Fed president: Near-zero interest rates may be needed for three years
Dallas Federal Reserve President Robert Kaplan said Monday that near-zero interest rates will likely be needed for the next two to three years.
Kaplan told Bloomberg Television that he would prefer the Federal Reserve not commit to low borrowing costs beyond that point. He also said he expects the U.S. unemployment rate to reach 4 percent or 3.5 percent by 2023, dropping from its current 8.4 percent.
“I probably think it’s appropriate to remain accommodative, or maybe even highly accommodative,” Kaplan said. “I’m not sure it’s appropriate to decide right now that at that point we should leave rates at zero; I would rather leave those judgments to future committees.”
The interview marked Kaplan’s first public remarks since he voted against the Fed’s move to commit to low rates until inflation reaches and is on pace to “moderately exceed” 2 percent, according to Reuters.
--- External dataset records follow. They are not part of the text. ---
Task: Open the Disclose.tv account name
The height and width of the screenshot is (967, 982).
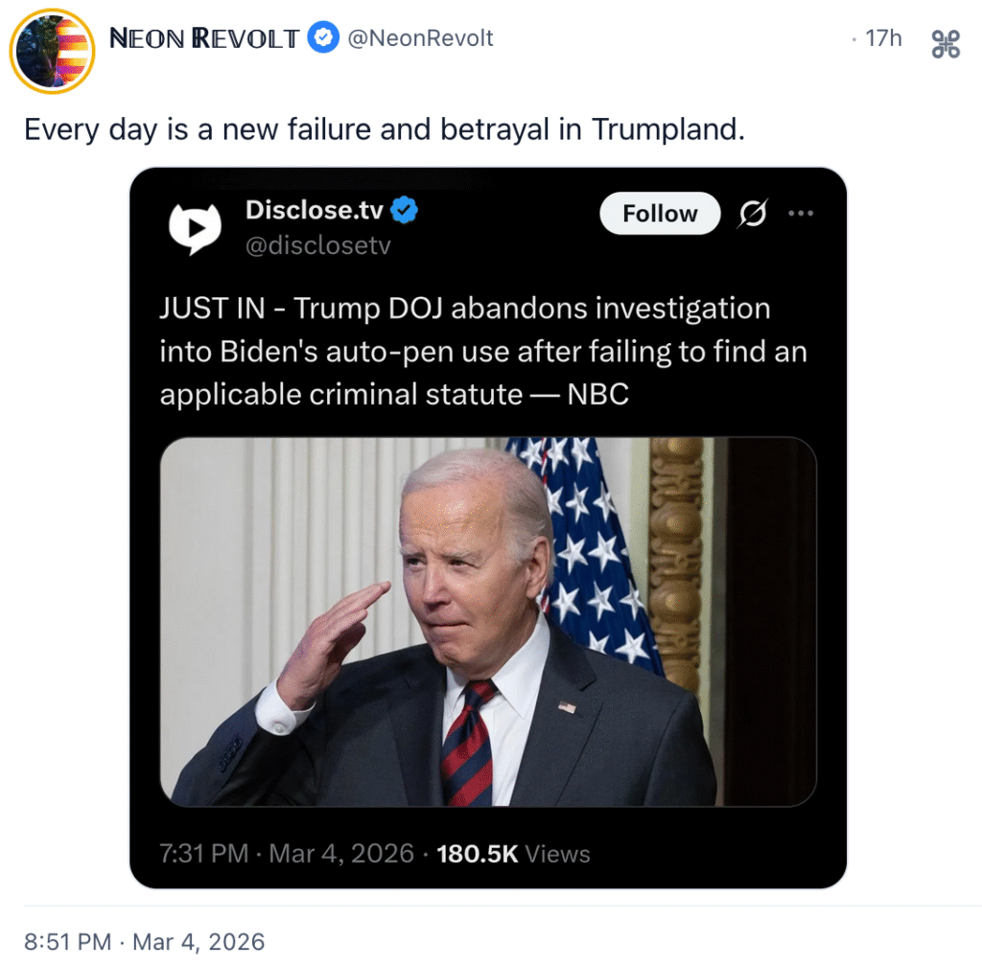Action: tap(315, 210)
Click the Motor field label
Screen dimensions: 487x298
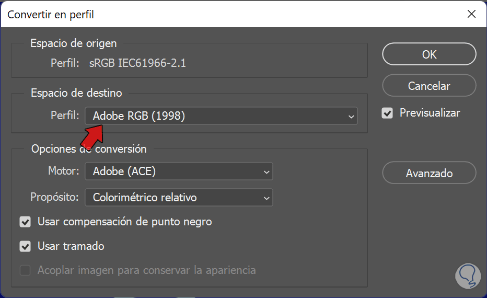click(x=63, y=171)
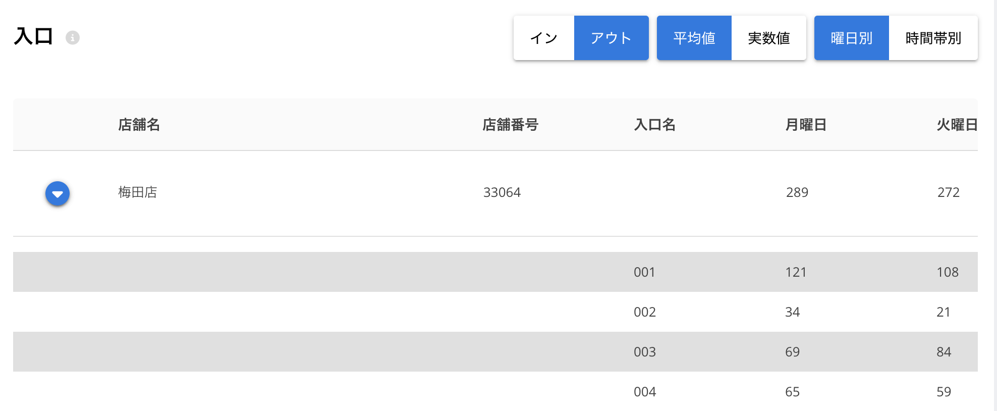This screenshot has width=997, height=411.
Task: Select the アウト toggle
Action: [x=612, y=38]
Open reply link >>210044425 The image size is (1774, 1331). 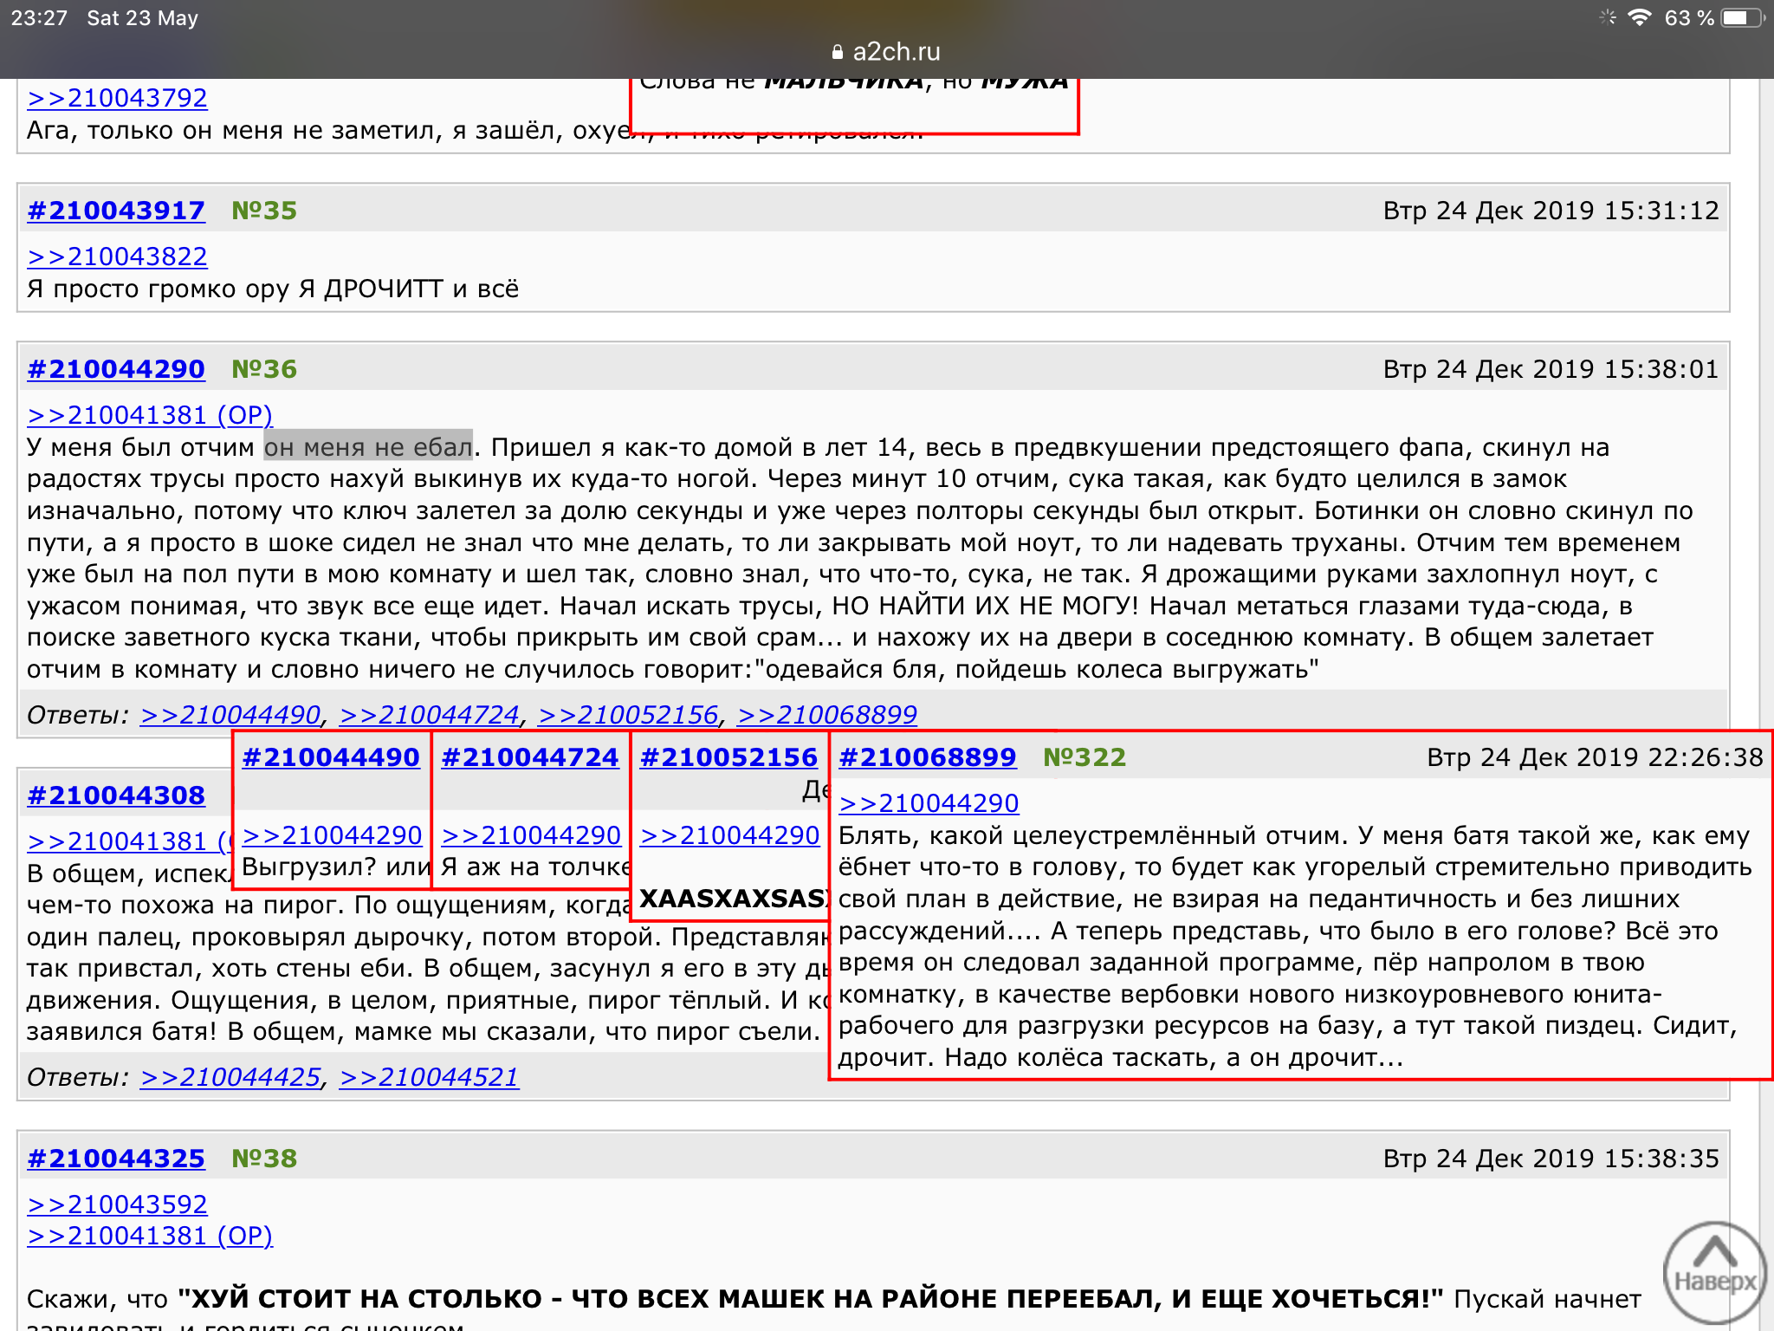pos(230,1077)
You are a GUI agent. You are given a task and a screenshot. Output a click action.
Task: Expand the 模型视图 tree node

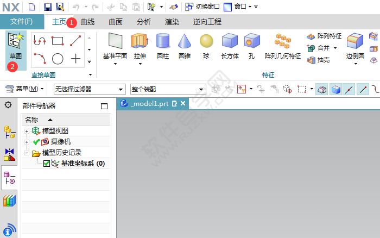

He told Bloomberg Television that the costs of making the commitment outweighed any benefits.
Kaplan added that a fall in stock prices after the Fed’s decision was made public last week could be a healthy correction as long as credit spreads don’t widen. But he noted the markets haven’t completely taken into account the Fed’s announcement.
He also said the U.S. economy is probably growing at a 30 percent annual pace this quarter and expects it to continue its growth into 2021 as it continues to combat the economic impact of the coronavirus pandemic, according to Reuters.